YOUR ASSIGNMENT: An exact copy of every entry below is required, and no picture may appear in it.

SUPPLIED ENTRIES:
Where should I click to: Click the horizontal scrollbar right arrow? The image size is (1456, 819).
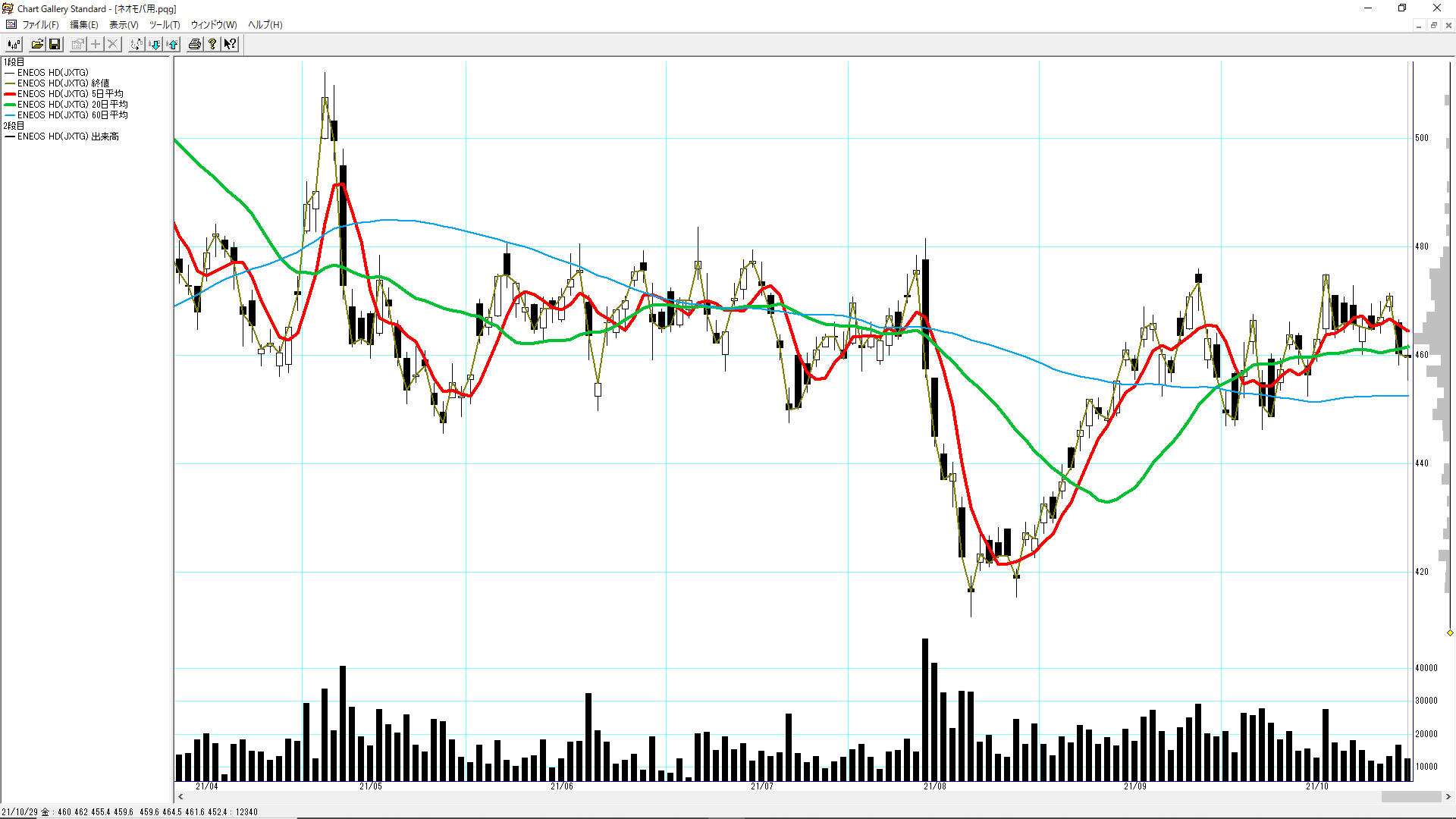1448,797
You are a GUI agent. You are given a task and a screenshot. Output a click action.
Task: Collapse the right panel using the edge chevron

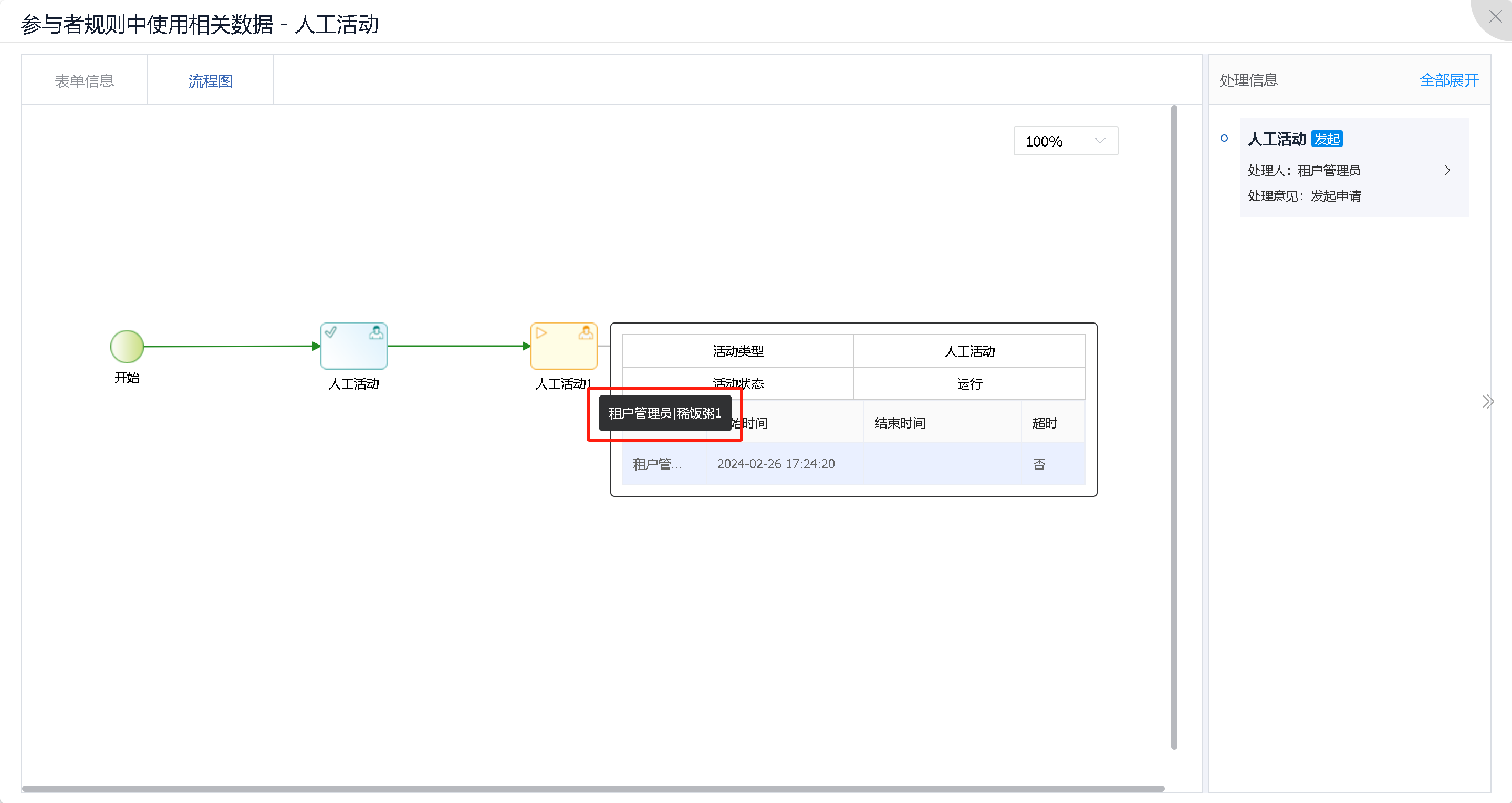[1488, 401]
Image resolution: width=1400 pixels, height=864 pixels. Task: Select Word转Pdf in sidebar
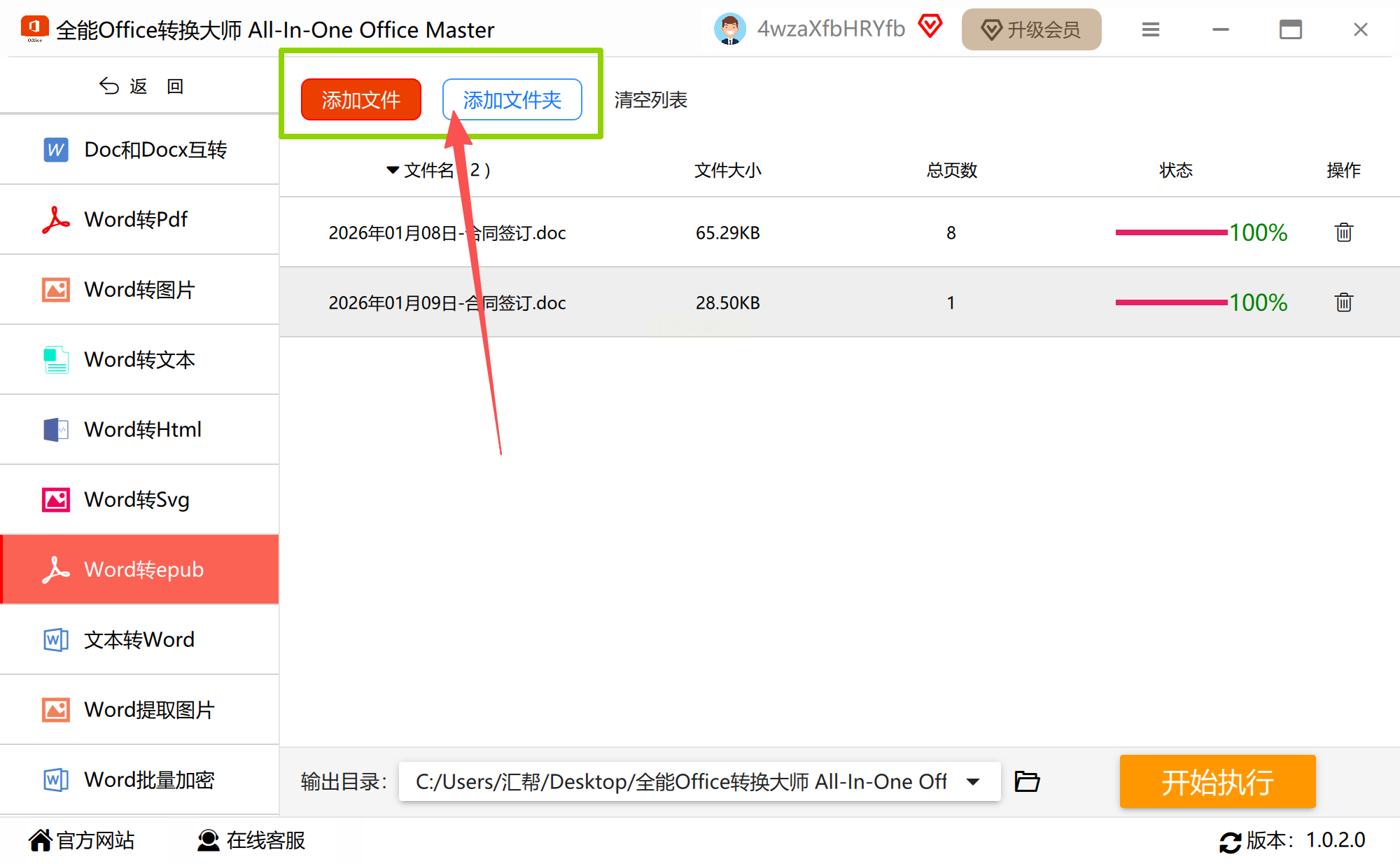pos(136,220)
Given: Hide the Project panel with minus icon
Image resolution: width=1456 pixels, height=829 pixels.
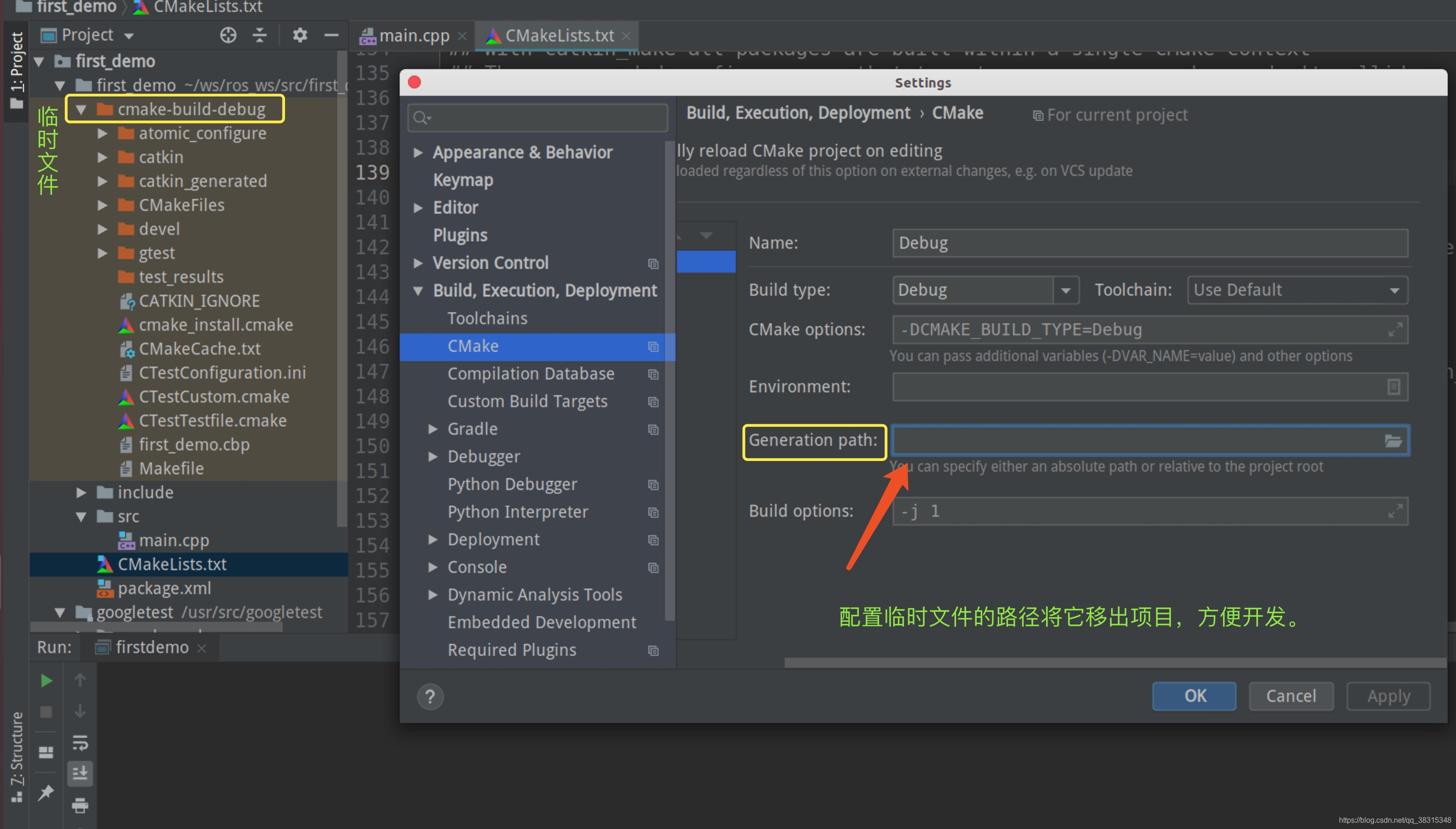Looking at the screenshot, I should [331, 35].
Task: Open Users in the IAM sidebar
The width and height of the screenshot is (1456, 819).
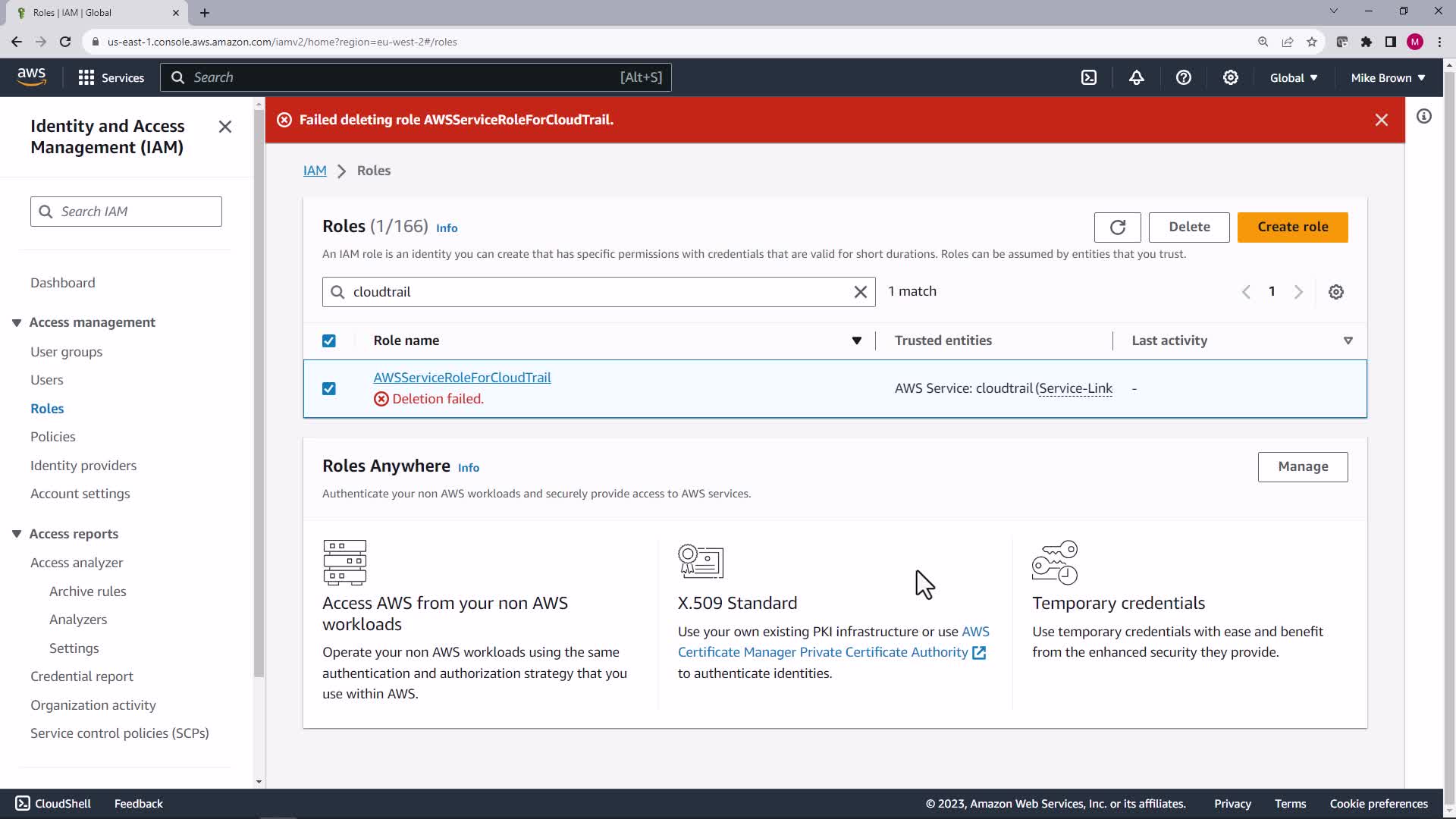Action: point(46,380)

OUTPUT:
Where should I click to: Click the horizontal scrollbar right arrow? The image size is (1456, 819).
1448,797
You are a GUI agent. You are given a task and a screenshot. Output a click action.
Task: Collapse the right panel using the edge chevron

[1488, 401]
Image resolution: width=1400 pixels, height=864 pixels. Task: Select Word转Pdf in sidebar
pos(136,220)
Given: Hide the Project panel with minus icon
Image resolution: width=1456 pixels, height=829 pixels.
Looking at the screenshot, I should [331, 35].
Task: Open Users in the IAM sidebar
The width and height of the screenshot is (1456, 819).
Action: point(46,380)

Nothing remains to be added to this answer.